Pero las cosas en nuestro país no son más caras que en el resto del mundo, sino que los salarios son bajos por falta de productividad. Si las empresas deben mantener con impuestos el universo clientelista heredado en el sector público y, en particular, en las provincias; si los impuestos tienen que reemplazar a la inflación para atender las pérdidas del dólar futuro que dejó el kirchnerismo; si con impuestos se debe reducir el déficit acumulado en infraestructura y equipamiento; si con recursos genuinos se deben sufragar la deuda interna, las facturas impagas, los juicios previsionales y los pleitos internacionales, el sector privado carga con un peso enorme que impide alcanzar la competitividad requerida para pagar sueldos como en los países desarrollados. Y para que los precios internacionales nos parezcan normales.

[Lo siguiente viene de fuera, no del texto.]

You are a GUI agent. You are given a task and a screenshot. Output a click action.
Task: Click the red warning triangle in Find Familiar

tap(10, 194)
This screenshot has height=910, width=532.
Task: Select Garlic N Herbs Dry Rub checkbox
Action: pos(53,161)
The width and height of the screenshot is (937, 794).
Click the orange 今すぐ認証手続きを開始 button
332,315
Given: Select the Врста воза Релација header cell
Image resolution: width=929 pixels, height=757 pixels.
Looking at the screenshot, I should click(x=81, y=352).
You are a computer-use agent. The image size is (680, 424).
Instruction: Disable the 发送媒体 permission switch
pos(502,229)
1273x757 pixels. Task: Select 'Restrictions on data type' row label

Ahora que el frente externo se ha disipado y la Argentina puede acceder al mercado de capitales, es fundamental que el piloto pueda conducir al país hacia un cielo azul de crecimiento con inclusión verdadera y trabajo digno. Y que los opositores, gobernadores, sindicalistas y empresarios no intenten torcerle el rumbo para perpetuar el modelo del fracaso aprovechando el crédito restablecido y los votos del Congreso.
Todas éstas son obviedades, pero deben repetirse hasta la saciedad, pues la nariz del avión todavía apunta hacia el suelo y los tumultos de a bordo pueden impedir que el vuelo se nivele y que no sigamos en caída como Venezuela.